George F. Edinger died in 1921 at the age of 47, but his son George continued the business and also opened other sawmills in other communities including as far away as Cedarville. He was often assisted by his brother Louis. Unfortunately the depression began limiting these business opportunities and the engine moved with George into Urbana to a location on Bloomfield Avenue in 1935 becoming Edinger Brothers Lumber Company, Inc. The lumber mill was powered by a Frick stationary engine, but the Case Engine still saw service, including providing power for the Champaign County Children’s Home when its power plant was down.

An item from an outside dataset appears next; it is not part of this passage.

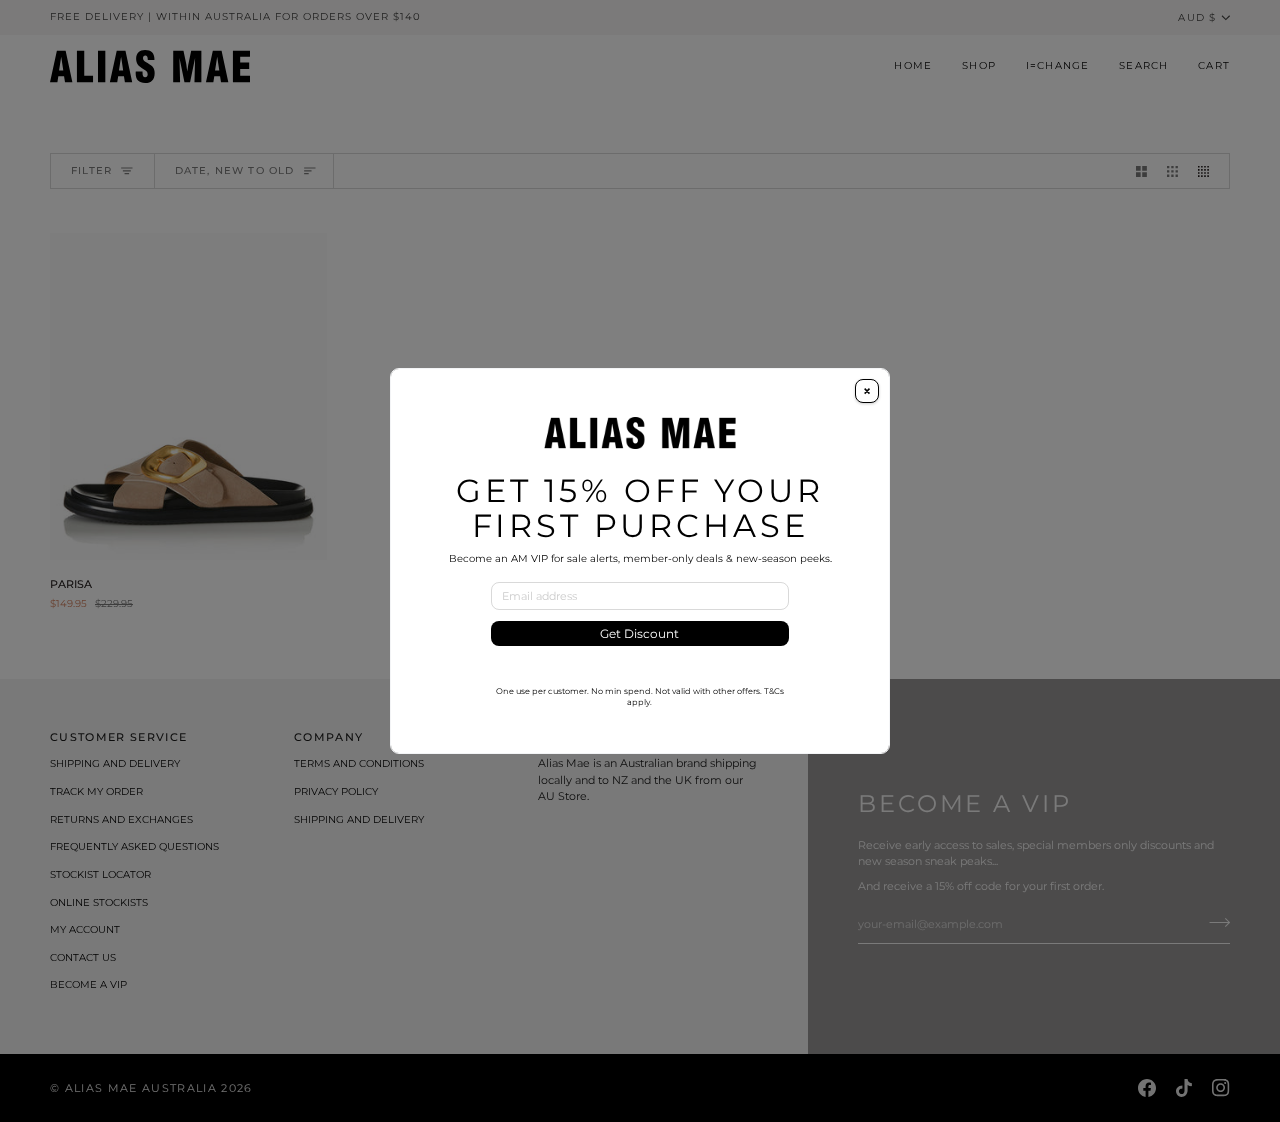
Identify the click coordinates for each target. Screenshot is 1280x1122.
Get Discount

Case becomes ‘living history’
The Case was put to work at the Ohio State Fair for many years as a “living history” sawing lumber; it threshed wheat at the Miami Valley Steam Threshers Reunions and the Mad River Steam Shows, both held in Urbana, and traveled to other Ohio steam shows. It was a real iron workhorse.

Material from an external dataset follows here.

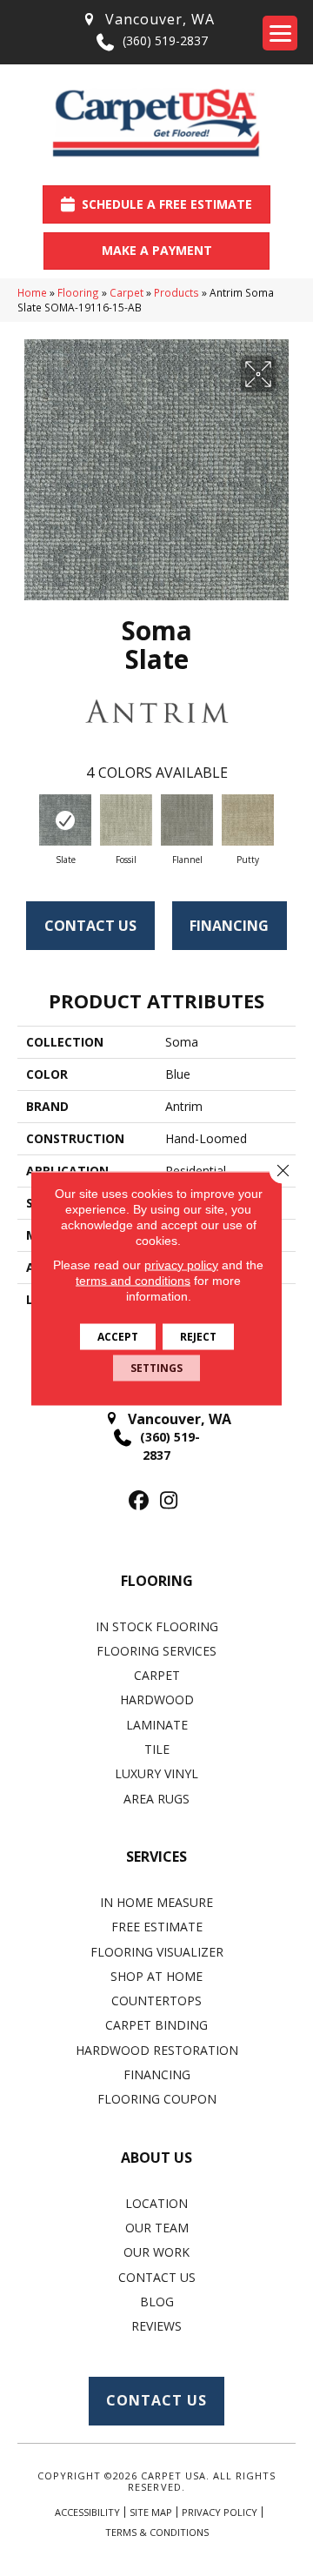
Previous (26, 824)
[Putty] (247, 820)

Many stories can be recalled involving this Case Engine, but one story particularly stands out. Many times Peck Louis and George Edinger would be making their way home or to the next job with the engine that traveled 2 miles per hour when they would run low on fuel and supplies before they got to their destination. George would send Peck home with the horses and wagon to get more fuel and return. On one such trip, a storm suddenly came up while George was alone and without a quicker means of transportation to shelter so he put the engine down by a creek where he could take on water and banked the firebox as best as possible. Just then a violent ice storm hit. George took refuge under the engine nearest the firebox, pulling the wheel covers down as a shield against the storm’s onslaught.
Historians are thankful to Tom Tullis, local farmer and fair board member for Salem Township, for his persuading George Edinger’s engineer grandson James W. Jacobs into getting this 1915 Case Engine restored. It is fortunate to still be in the Edinger family’s possession with grandson Jacobs who lives near Bloomingburg, Ohio, and now it looks brand new.
Tom Tullis secured the engine’s display at this year’s Champaign County Fair in the Farm Bureau Building. It will also be available for viewing for a week after the Fair, at the Case Dealership Farmers Equipment Co. in Urbana. This is just another piece of Champaign County History coming back for a visit. Be sure not to miss it.